##### DATA SUPPLIED

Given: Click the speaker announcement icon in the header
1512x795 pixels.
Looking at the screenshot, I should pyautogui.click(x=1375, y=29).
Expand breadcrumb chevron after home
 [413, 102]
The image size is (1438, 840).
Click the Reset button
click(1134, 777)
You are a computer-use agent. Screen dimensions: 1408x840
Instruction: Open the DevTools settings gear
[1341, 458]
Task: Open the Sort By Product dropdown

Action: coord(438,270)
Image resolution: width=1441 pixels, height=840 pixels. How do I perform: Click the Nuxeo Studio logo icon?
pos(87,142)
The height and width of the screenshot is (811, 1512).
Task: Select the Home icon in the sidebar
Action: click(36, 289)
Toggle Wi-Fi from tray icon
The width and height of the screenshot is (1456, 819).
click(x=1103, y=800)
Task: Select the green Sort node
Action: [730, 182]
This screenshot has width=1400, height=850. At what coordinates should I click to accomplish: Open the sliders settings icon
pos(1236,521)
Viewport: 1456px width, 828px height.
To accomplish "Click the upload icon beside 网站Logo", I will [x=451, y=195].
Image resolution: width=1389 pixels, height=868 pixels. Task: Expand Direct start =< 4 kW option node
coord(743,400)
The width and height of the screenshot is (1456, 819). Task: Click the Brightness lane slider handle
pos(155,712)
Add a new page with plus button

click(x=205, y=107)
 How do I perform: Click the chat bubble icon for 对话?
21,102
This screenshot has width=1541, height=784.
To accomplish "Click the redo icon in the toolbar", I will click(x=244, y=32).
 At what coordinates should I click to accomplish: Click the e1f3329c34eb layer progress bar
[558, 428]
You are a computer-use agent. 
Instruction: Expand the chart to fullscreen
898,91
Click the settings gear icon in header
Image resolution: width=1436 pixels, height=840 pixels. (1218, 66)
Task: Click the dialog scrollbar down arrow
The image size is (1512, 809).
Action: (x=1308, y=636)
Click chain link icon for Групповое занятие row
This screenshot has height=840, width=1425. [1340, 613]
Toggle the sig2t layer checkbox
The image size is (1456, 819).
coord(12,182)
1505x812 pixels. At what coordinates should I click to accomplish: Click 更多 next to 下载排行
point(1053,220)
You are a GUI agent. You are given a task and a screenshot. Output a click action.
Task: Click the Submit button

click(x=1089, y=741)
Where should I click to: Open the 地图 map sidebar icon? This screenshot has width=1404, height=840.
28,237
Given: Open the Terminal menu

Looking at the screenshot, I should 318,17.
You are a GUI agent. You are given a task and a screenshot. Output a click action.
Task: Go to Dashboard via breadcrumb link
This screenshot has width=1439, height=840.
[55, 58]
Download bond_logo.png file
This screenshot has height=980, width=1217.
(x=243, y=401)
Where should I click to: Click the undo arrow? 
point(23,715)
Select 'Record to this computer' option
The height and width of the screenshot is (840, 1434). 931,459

##########

== TASK PROMPT ==
Repeat the line that contains "Download bond_logo.png file", then every line after it until the records end, with nothing added.

== SOLUTION FOR THIS TASK ==
Download bond_logo.png file
This screenshot has height=980, width=1217.
(x=243, y=401)
Where should I click to: Click the undo arrow? 
point(23,715)
Select 'Record to this computer' option
The height and width of the screenshot is (840, 1434). 931,459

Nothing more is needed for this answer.